Image source: LGfL
Schools remain at particular risk from cyber attacks and have to maintain high vigilance, the London Grid for Learning (LGfL) and National Cyber Security Centre (NCSC) have warned.
The two bodies have published reports deriving from an audit on the issue, pointing to progress with cyber security measures but also emphasising the problems in maintaining defences; and LGfL’s lead official on the issue told UKAuthority there are structural problems for many schools.
Key findings of the audit – which involved responses from 432 schools in the second half of last year – include that 78% fell victim to at least one type of cyber incident during the year, with 7% suffering significant disruption, 21% suffered a malware or ransomware attack, 18% had periods with no access to important information, 26% had experienced email impersonation and 73% had received fraudulent emails.
In addition, six reported parents losing money due to a cyber incident involving the school.

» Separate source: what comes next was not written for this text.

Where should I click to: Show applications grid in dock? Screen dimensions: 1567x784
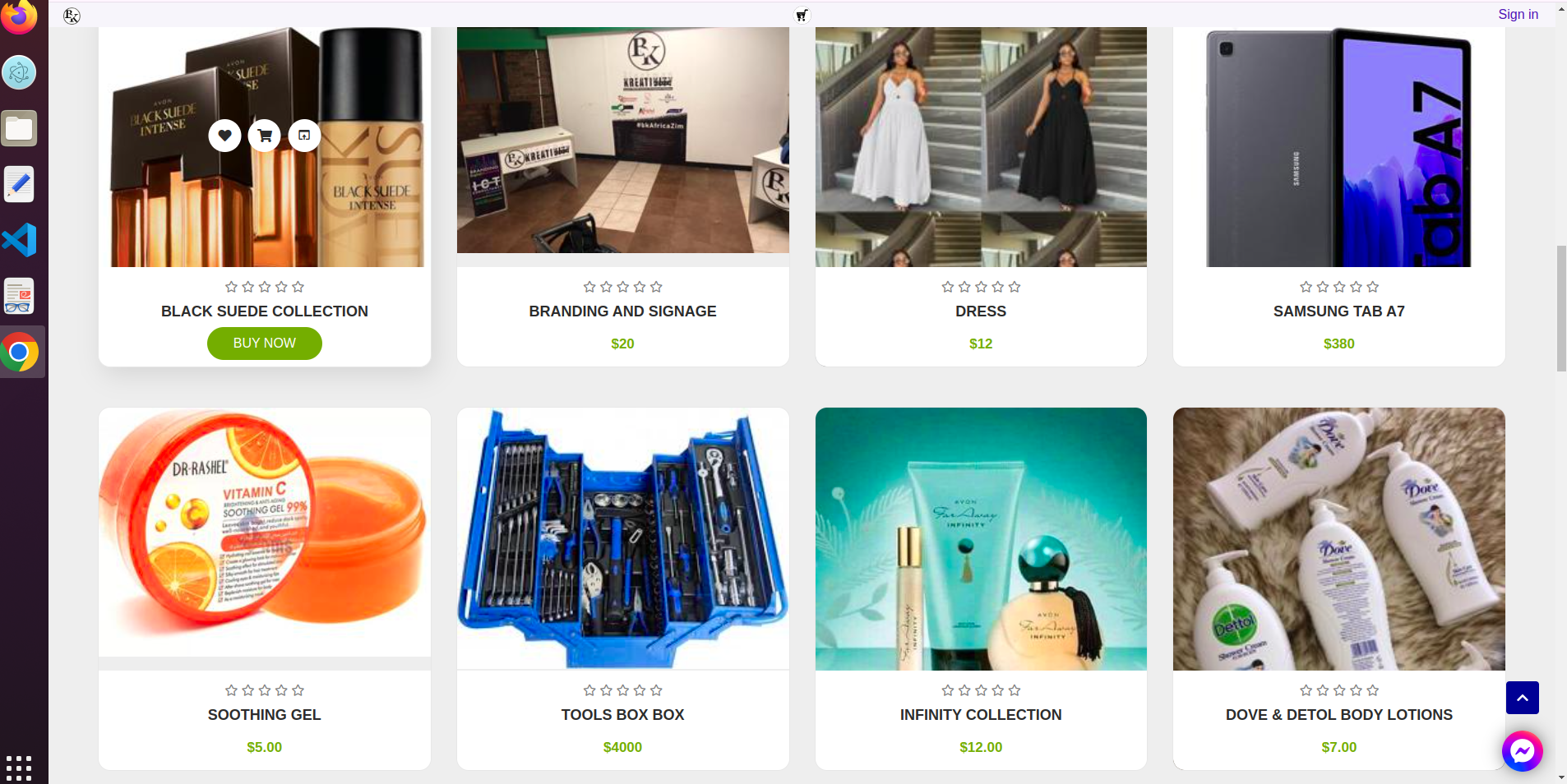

There were signs of increased awareness of cyber threats, with 53% saying they felt prepared for a cyber attack, 73% being aware of phishing, 55% having implemented training for non-IT staff and 90% having at least one of a cyber security register, risk register or business continuity plan.
But there were also shortcomings in plenty of schools, such as 26% not having implemented multifactor authentication, 25% continuing to allow limited staff access to USBs that could compromise systems, and 4% having no back-up facilities.
Varying capability
LGfL safeguarding and cyber security manager Mark Bentley told UKAuthority that a major part of the problem is that many schools have a limited resource for ensuring cyber security measures are in place, that the capability varies widely within the sector and there is often no strategic view of security.
“Even now cyber security in lots of schools is the technician, the network manager,” he said. “For example, a primary school may only have a technician in once a fortnight and they have a list of things to do with no strategic approach there.
“This is changing as the Department for Education is doing more, with cyber security standards coming out recently, and the general awareness is rising as there have been bad news stories. But even when you get that awareness the understanding and strategy level is not there.
“That’s something we’re working on supporting by helping out on template policies and training, to help schools understand the strategic issues and how to deal with them.”
He said that a multi-academy trust is likely to provide a centralised team to disseminate advice and best practice, and take decisions that will standardise the approach to cyber security among its schools.
But: “The local authority picture is a lot more mixed. If you compare the picture today to 15 years ago it was clear what a local authority school was, but these days a lot have moved out of local authority control and there are lots somewhere in between and there is not the same level of support.”
Compounding the problems
Bentley added that the disparate hardware and software systems used in schools with their “natural vulnerabilities” adds to the problem, and the financial squeeze, exacerbated by the recent surge in energy bills, is making it harder for them to devote resources to dealing with the threats.
LGfL – the edtech supplier that operates as a charity – aims to support schools by providing the strategic guidance and has outlined a number of crucial steps they should take within its report.
These are to: ensure they know how many devices they have and where they are; ensure all antivirus and other security software is up to date; get multifactor authentication in place; make sure the incident response plan works; and check on its updates to cyber security threats to schools.
Bentley said there is also a need to ensure that any new applications or changing settings does not disrupt the workings of antivirus software; but also that all this has to be balanced with a need to maintain regular operations.
“Also you need to not just ramp up security but be prepared to look at whether you are locking things down too much,” he added. “Are we making it impossible to do your job? It will only work if you are giving alternatives.”
He expressed the overall message as: “Don’t panic but do think about it.”
NCSC emphasis
The NCSC report emphasises that schools rely heavily on a myriad of data, some of which is sensitive, and more remains to be done to support their cyber security.
Its deputy director for economy and society, Sarah Lyons, said: “Our schools rely so much on the myriad of data required to run efficiently - including sensitive data on students, parents, governors and staff - therefore more work must be done to support the cyber security around these essential services.
“That’s why the National Cyber Security Centre has been working with schools and the education sector to provide free tools and guidance to help schools manage their cyber risks effectively and supporting them to keep this valuable information safe.”